Home » Budget Industry » U.S., Chinese Navy Leaders Discuss U.S. Freedom of Navigation, South China Sea Operations


U.S., Chinese Navy Leaders Discuss U.S. Freedom of Navigation, South China Sea Operations

Adm. John Richardson attends the 10th Regional Seapower Symposium (RSS) for the Navies of the Mediterranean and Black Sea Countries in Venice, Italy on Oct, 22 2015. US Navy Photo

Adm. John Richardson attends the 10th Regional Seapower Symposium (RSS) for the Navies of the Mediterranean and Black Sea Countries in Venice, Italy on Oct, 22 2015. US Navy Photo

The military leaders of the U.S. and Chinese navies held a video teleconference on Thursday to discuss South China Sea naval and freedom of navigation operations that have inflamed the Chinese government, a Navy official told USNI News.

In the call described by the official as “professional and productive” U.S. Chief of Naval Operations Adm. John Richardson and People’s Liberation Army Navy (PLAN) head Adm. Wu Shengli talked through recent, “U.S. freedom of navigation operations; the relationship between the two navies, including pending port visits, senior leader engagement; and the importance of maintaining an ongoing dialogue,” read a statement from the service.

The U.S. official said Wu expressed concerns and asked for additional explanations but made no demands of Richardson.

On Monday, the guided missile destroyer USS Lassen (DDG-82) came within 12 nautical miles of a Chinese installation on Subi Reef in the South China Sea in a freedom of navigation mission drawing the ire of the Chinese military and Foreign Ministry.

The missions also included transits within 12 nautical miles of contested South China Sea holdings of the Philippines and Vietnam.

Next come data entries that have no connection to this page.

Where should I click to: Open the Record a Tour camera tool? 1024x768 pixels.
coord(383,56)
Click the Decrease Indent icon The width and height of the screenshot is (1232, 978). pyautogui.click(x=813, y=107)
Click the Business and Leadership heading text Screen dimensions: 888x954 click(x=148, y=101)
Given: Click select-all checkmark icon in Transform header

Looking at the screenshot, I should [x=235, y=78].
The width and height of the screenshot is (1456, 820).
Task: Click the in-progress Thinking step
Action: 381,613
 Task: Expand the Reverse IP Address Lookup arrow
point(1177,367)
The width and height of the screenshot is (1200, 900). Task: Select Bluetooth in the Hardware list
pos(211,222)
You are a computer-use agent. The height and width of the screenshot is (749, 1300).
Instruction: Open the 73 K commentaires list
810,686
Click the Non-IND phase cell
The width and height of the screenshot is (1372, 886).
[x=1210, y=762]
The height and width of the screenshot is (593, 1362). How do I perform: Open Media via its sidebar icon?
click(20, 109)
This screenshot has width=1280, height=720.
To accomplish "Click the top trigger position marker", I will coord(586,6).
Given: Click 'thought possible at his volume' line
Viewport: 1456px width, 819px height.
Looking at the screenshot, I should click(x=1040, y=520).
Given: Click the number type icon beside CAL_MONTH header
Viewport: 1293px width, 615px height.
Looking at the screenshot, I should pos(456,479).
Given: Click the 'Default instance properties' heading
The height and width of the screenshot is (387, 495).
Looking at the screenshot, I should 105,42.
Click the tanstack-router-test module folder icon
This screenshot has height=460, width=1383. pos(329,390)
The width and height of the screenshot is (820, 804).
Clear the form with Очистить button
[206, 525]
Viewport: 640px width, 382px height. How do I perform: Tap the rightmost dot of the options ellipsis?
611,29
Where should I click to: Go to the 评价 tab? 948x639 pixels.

 Commander in Chief of the People's Liberation Army (Navy) Adm. Wu Shengli on Spet. 18, 2014. US Navy Photo


Commander in Chief of the People’s Liberation Army (Navy) Adm. Wu Shengli on Spet. 18, 2014. US Navy Photo

The Navy and the larger Department of Defense have not offered on-the-record specifics of Lassen’s operation on orders from the White House according to a Tuesday story The New York Times and confirmed by several USNI News sources.

The service did issue another statement outlining the official position on freedom of navigation operations.

“U.S. freedom of navigation operations are global in scope and executed across a wide range of maritime claims. The operations serve to protect the rights, freedoms, and lawful uses of the sea and airspace guaranteed to all nations under international law. Freedom of navigation operations are not a challenge to the sovereignty of land features,” read that statement.
”The United States takes no position on competing sovereignty claims to land features in the South China Sea.”

While the U.S. has stated it doesn’t have a position on the overlapping claims it does not recognize the artificial islands Chinese have finalized in the last several months as sovereign territory.

Earlier on Thursday, a Chinese Foreign Ministry spokesman issued another statement chastising the mission.

“We hope that other countries, especially those outside the region would not create troubles,” said the spokesman.

Wu and Richardson — who had their first teleconference in August — are slated to have a third teleconference later this year.

  • sferrin

    “Earlier on Thursday, a Chinese Foreign Ministry spokesman issued another statement chastising the mission.

    “We hope that other countries, especially those outside the region would not create troubles,” said the spokesman.”

    Oh, that’s rich considering it’s China that’s creating all the trouble.

  • Ctrot

    US Naval vessels should make routine passage within 12 miles of these Chinese made islands. At least once a month.

    • sferrin

      I would change it to two miles and conduct over flights at low altitude as well. Treat them like a patch of open ocean because that’s what they are.

      • Secundius

        @ sferrin.

        There IS NO “Actual” Vertical (Airspace) Territorial Limits. But it’s Generally observed to be ~30,000-meters. The “Highest” Altitude a Terrestrial Aircraft (Air-Breather’s and Balloon’s) are able to reach. Rockets and Missiles are Excluded, because of Self-Oxidizing Propellants…

      • Secundius

        @ sferrin.

        According to Military. com, the Captain of the Lassen (Cmdr. Francis). He came within 6 to 7 Miles of Spratly Islands and was Challenged by a PLAN Destroyer…

  • John B. Morgen

    We [must] conduct ourselves the same way as the Chinese conduct themselves, making routine naval passages in international waters, even innocent safe passage inside territorial waters. We should and must hold our ground or position on this matter. Never backdown before the Chinese, it is a sign of weakness; therefore, we must NOT be misconceived as being weak.